The risky path of engendering conversations

The Rev. John Fairbrother

14 January 2014

 

Sunday morning is a day that retains vestiges of being a day set apart. A great day for attending systematic attractions geared to meet the voracious engine of retail need. Yet, do you sense a faintly different ambience to other days of the week?
 
On Sunday mornings garden centres, malls, cafes and the like are busy. The phenomenon of shopping has become a fixed ritual in New Zealand society. For those who can afford the luxury, Sunday is a great family and friends' day with all this country offers with retail, alongside the traditional enjoyments of arts, sports and scenic locations.
 
Each Sunday, a living relic of an era now passed continues to exhibit life signs. Around the country there are gatherings of Christians of all sorts of theological persuasion. Such gatherings continue to fall under the public classification of Church.
 
Within current life-time church attendance was once among the main public activities of the day. That reality authenticated the day's name and style. Sunday was the recognised, established Christian Sabbath, the one day of rest available to the majority of the population in each week.   Clearly neither remains the case.
 
Goodness knows churches have tried to hold their numbers. The Anglican Church, for example, declared the 1990's to be the decade of evangelism. If numbers were to be the measure, success was distinctly limited. The same Church retains a fivefold mission statement that, fortunately, manages to release an occasional glimmer of light.
 
Many churches have applied all sorts of programmes to attract and disciple possible returning and new adherents. For example: there has been 40 Days of Purpose, Alpha, Messy Church, and Progressive Church, support for ongoing clergy development and systematic learning opportunities for laity. Meanwhile some have sought to quietly evolve the long familiar practice of customary Church. To date the overall decline is showing no sign of arrest. Sadly, perhaps, talk about the Church now living on 'the margin of society' seems to provide some sort of solace rather than effective animation.
 
The difficulties have been exacerbated with the onslaught of the New Atheist movement. Despite defences offered by theologians and the like, the atheists' criticisms bring direct challenge to the meaning churches claim to hold and proclaim. This is not a new phenomenon. It has been growing since the enlightenment, gathered speed in the eighteenth and nineteenth centuries and took flight with rapidly advancing science in the twentieth. Confrontation by the New Atheists is one founded on questions of contemporary evidence and meaning.
 
Ironically the one Church that has landed itself in deeper strife than most and maintains conservative ground with a near breath taking defiance may be signalling a simple, direct hope for churches.
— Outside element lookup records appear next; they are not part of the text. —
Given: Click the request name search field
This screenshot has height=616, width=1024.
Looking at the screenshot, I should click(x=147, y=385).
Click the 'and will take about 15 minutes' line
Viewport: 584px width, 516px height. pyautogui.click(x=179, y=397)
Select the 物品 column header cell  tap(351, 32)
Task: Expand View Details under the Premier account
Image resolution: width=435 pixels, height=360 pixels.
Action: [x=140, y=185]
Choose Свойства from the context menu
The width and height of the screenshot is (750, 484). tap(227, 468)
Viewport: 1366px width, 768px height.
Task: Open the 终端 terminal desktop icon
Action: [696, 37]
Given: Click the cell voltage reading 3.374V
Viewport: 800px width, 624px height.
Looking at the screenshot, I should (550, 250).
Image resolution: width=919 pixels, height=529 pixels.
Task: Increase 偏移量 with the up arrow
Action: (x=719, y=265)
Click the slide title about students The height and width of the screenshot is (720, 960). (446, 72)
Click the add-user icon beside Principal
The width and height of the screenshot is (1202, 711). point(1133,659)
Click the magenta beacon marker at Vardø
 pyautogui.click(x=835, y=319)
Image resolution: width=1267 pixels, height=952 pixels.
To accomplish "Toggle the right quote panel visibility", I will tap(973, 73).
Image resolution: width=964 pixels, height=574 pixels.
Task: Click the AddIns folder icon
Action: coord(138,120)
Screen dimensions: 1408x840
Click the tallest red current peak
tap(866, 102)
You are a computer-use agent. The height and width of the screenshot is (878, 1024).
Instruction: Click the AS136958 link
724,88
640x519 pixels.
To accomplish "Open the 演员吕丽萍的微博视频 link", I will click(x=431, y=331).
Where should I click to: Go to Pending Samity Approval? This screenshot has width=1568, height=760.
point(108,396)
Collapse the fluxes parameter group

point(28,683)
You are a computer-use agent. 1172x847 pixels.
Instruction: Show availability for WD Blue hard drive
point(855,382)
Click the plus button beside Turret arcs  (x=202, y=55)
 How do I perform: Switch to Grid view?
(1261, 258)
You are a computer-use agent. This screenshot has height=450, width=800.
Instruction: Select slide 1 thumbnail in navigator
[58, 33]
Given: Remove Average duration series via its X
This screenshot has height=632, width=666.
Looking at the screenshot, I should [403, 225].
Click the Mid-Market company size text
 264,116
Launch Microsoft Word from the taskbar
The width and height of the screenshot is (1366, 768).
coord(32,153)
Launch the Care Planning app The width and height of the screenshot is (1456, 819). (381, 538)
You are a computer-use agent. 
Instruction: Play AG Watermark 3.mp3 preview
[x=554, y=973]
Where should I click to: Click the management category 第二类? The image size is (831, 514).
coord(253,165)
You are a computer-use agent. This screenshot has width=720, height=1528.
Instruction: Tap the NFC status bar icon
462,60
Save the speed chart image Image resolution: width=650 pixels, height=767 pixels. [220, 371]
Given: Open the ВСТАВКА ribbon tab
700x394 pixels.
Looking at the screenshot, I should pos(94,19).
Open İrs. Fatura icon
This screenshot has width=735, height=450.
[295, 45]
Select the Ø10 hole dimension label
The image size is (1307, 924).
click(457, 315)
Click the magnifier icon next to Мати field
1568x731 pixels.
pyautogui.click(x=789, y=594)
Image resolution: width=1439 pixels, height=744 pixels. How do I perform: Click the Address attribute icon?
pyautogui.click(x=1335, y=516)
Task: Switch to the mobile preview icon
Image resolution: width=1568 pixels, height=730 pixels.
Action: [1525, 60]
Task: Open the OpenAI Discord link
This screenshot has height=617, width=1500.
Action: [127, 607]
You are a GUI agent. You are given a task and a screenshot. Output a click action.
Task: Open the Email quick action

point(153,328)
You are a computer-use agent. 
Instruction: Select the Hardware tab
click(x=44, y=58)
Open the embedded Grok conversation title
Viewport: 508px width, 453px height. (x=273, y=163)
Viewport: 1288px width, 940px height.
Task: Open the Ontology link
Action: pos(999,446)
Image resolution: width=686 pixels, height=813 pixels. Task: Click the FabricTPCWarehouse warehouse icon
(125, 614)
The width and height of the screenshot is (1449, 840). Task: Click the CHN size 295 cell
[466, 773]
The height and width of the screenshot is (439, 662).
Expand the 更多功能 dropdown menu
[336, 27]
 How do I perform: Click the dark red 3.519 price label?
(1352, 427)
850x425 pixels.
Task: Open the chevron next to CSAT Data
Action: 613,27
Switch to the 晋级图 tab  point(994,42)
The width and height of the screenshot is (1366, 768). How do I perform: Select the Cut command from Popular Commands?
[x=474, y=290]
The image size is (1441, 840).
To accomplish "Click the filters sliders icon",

Relic be damned! The election of Pope Francis has brought a fresh voice.
 
The voice is remarkable not solely for profound theological discourse or defined judgements. Rather it is a voice appearing concerned for conversation among people, rather than categorisation of people. It is a voice that addresses Church as being a simple process concerned for focussed pastors and priests to step outside their establishments to reach needs in local communities. Francis seems concerned for the risky path of engendering conversations that build communities.
 
Such thinking does not fit well into the applications of structured programmes. Nor does it provide static intellectual targets for empirically minded atheists. To employ a metaphor: it appears to be much more like gardening where one tills the soil, pulls a few weeds, nurtures new shoots with water and useful sustenance hoping enough is done for a reasonable crop. Gardening is a practical act of faith. It is a gift to the earth, to other people, to oneself.
 
Incidentally gardening has long been a worthy, restful Sunday activity. It is one resonate with deep biblical imagery, similar to gathering with friends for food, conversation and re-creation where appearance matters little and presence means all.